| 要旨トップ | 目次 | 日本生態学会第66回全国大会 (2019年3月、神戸) 講演要旨
ESJ66 Abstract


一般講演(ポスター発表) P1-177  (Poster presentation)

鉱山跡地に自生する陰生植物アオキの重金属耐性機構とその季節変化
Seasonal changes of heavy-metal tolerance in shade plant Aucuba japonica.

*土山紘平, 山路恵子, 春間俊克(筑波大学・生命環境)
*Kouhei DOYAMA, Keiko YAMAJI, Toshikatsu HARUMA(Univ. of Tsukuba)

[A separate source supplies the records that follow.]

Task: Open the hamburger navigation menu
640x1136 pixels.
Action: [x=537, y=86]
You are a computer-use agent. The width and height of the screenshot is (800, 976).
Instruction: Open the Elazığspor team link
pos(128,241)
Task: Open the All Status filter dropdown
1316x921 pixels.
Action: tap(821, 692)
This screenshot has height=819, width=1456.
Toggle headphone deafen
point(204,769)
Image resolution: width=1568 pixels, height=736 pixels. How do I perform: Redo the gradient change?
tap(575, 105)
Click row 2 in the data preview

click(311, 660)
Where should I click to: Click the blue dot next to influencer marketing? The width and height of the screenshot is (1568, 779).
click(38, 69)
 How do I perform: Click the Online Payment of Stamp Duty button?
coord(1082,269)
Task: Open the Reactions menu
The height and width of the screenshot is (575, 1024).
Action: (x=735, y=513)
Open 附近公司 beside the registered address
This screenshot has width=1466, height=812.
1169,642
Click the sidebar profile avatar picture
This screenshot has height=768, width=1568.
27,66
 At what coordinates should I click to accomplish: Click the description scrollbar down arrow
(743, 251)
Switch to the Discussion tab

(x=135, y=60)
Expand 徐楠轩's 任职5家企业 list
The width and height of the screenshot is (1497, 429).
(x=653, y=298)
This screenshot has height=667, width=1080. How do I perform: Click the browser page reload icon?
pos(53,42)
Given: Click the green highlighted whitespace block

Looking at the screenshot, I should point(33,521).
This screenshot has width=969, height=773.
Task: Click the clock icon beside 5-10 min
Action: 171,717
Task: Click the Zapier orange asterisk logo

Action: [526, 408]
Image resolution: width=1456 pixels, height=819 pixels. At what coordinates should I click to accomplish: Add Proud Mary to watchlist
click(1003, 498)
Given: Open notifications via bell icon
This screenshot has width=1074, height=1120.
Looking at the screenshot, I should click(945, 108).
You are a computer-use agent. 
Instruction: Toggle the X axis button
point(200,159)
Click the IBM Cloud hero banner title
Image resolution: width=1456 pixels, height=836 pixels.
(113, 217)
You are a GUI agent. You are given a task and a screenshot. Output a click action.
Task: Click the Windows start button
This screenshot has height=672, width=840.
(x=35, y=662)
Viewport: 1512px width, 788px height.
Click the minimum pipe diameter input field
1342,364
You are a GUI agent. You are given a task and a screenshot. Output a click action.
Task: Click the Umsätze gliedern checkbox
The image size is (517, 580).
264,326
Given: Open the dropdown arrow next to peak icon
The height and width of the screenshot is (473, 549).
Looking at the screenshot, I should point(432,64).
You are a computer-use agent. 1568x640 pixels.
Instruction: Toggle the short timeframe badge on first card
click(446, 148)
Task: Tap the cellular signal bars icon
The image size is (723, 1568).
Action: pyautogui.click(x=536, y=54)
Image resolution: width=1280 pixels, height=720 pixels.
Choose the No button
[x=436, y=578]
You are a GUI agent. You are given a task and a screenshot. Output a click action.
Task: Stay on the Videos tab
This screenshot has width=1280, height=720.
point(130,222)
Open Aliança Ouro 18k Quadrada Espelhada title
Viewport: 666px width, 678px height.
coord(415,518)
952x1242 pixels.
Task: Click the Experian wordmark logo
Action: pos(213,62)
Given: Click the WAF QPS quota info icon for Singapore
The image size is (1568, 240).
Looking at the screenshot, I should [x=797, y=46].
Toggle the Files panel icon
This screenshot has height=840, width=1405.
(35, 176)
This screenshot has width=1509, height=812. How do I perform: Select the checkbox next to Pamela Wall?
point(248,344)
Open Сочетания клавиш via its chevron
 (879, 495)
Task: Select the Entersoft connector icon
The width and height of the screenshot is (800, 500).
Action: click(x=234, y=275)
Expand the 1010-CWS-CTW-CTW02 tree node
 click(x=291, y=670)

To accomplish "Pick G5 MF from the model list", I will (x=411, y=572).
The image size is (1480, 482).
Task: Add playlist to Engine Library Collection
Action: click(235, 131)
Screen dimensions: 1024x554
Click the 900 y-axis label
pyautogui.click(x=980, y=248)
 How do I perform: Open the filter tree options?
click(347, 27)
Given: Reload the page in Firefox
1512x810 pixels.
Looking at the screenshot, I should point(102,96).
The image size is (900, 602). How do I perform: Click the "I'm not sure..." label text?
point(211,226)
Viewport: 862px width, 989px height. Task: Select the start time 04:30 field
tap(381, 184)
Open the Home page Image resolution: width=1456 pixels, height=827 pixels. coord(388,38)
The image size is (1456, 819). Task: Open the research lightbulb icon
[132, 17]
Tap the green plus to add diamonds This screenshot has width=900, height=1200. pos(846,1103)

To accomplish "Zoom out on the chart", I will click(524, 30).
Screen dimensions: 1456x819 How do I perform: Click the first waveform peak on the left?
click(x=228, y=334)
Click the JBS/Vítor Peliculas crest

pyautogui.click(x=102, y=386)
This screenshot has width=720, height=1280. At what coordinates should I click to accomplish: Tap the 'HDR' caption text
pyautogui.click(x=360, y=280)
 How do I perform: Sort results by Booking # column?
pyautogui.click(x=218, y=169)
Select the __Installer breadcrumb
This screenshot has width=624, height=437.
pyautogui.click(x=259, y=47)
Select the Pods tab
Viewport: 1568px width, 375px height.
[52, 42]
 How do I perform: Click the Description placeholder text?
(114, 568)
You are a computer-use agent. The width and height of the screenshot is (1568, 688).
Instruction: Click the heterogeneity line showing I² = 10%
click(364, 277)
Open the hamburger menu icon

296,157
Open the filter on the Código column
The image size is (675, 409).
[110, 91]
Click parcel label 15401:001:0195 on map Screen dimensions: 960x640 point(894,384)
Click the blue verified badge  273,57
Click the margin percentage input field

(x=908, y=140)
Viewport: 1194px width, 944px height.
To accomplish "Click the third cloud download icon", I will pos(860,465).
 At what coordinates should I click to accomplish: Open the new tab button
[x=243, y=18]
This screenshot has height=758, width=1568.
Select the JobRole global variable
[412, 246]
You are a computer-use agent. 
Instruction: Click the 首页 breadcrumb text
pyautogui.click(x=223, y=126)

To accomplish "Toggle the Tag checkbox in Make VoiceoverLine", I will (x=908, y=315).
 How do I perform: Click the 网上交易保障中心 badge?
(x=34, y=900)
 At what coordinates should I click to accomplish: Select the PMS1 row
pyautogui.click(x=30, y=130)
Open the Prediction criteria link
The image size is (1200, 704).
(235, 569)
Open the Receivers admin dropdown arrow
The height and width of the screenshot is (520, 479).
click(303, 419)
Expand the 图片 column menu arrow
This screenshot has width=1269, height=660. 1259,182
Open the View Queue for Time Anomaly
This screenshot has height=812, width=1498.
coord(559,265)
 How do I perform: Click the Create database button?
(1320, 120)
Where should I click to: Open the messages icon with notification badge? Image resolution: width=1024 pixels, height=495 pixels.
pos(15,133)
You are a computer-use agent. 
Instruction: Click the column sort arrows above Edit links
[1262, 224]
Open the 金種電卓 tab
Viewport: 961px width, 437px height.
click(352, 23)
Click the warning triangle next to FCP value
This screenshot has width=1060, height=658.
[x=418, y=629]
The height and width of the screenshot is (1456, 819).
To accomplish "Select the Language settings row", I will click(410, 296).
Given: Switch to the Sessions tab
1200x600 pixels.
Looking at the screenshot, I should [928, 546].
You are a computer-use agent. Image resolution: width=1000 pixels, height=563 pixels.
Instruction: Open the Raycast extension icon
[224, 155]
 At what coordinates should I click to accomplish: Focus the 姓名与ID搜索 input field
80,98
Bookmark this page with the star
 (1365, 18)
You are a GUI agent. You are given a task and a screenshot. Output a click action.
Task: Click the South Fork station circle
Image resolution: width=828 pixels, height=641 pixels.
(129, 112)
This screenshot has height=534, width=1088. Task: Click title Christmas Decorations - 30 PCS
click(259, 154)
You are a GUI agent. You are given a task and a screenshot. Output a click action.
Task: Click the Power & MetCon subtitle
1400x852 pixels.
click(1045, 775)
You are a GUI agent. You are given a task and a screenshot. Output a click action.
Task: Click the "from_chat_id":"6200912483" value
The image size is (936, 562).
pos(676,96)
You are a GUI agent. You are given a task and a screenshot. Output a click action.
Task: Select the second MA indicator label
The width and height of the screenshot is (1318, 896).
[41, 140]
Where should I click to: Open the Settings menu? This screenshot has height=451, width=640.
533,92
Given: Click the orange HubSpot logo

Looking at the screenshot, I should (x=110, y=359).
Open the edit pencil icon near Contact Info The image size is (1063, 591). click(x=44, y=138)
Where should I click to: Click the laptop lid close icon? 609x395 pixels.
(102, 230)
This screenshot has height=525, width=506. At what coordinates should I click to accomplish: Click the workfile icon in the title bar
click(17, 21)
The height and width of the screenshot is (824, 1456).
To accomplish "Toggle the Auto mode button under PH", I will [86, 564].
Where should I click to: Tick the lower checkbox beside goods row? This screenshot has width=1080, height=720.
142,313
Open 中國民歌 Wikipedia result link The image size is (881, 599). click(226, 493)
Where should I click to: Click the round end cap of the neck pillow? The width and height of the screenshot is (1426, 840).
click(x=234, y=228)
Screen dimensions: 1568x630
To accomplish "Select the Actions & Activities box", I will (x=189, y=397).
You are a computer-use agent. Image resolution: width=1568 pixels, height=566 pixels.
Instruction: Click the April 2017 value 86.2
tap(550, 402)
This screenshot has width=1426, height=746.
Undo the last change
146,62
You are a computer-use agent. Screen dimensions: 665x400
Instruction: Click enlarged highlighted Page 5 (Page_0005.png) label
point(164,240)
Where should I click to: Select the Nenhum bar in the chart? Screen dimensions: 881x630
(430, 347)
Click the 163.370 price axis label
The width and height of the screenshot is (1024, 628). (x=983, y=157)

本研究の調査地である鉱山跡地は、操業時の排煙に含まれていた重金属 (Pb、Cu、Zn、Cd) が現在も土壌に残存し、土壌は酸性を呈している。研究対象植物のアオキ (Aucuba japonica Thunb.) は調査地に多数自生しており、何らかの重金属耐性を有していると考えられた。アオキが生育する林床の光環境は季節に応じ変化し、生理的特性 (光合成および蒸散等) が変動することで、重金属吸収や解毒物質の産生に量的・質的変化をもたらす可能性がある。本研究では夏期および冬期という生育環境の大きく異なる時期に調査および分析を行い、アオキの重金属耐性機構の解明を行った。
含有元素分析から、夏期および冬期いずれにおいても、根に高濃度のZnが含有されていることが明らかとなった。解毒物質分析から、根には有機酸のcitric acidおよびmalic acidと、極めて高濃度のaucubinが含有され、それらがZnを解毒している可能性が示唆された。また、冬期において有機酸の濃度が有意に高かったことから、冬期では有機酸によるZnの解毒への寄与が大きい可能性が推察された。共焦点レーザー蛍光顕微鏡によるZnの局在観察の結果、アオキの根では夏期と冬期ともに表皮、皮層および中心柱の細胞壁にZnが局在し、細胞壁隔離によるZnの解毒が行われていることが示唆された。また、皮層の細胞内に局在するZnは上記の解毒物質により解毒され、細胞間隙に局在するZnは、細胞間隙に隔離することでZnの毒性を低減している可能性が推察された。
以上より、夏期および冬期いずれにおいてもアオキは根に高濃度のZnを蓄積し、細胞壁および細胞間隙でのZnの隔離による解毒に加え、細胞内での有機酸およびaucubinといった解毒物質による解毒を行っていることが示唆された。また、夏期に比べ冬期で有機酸によるZnの解毒の寄与が大きい可能性が考えられた。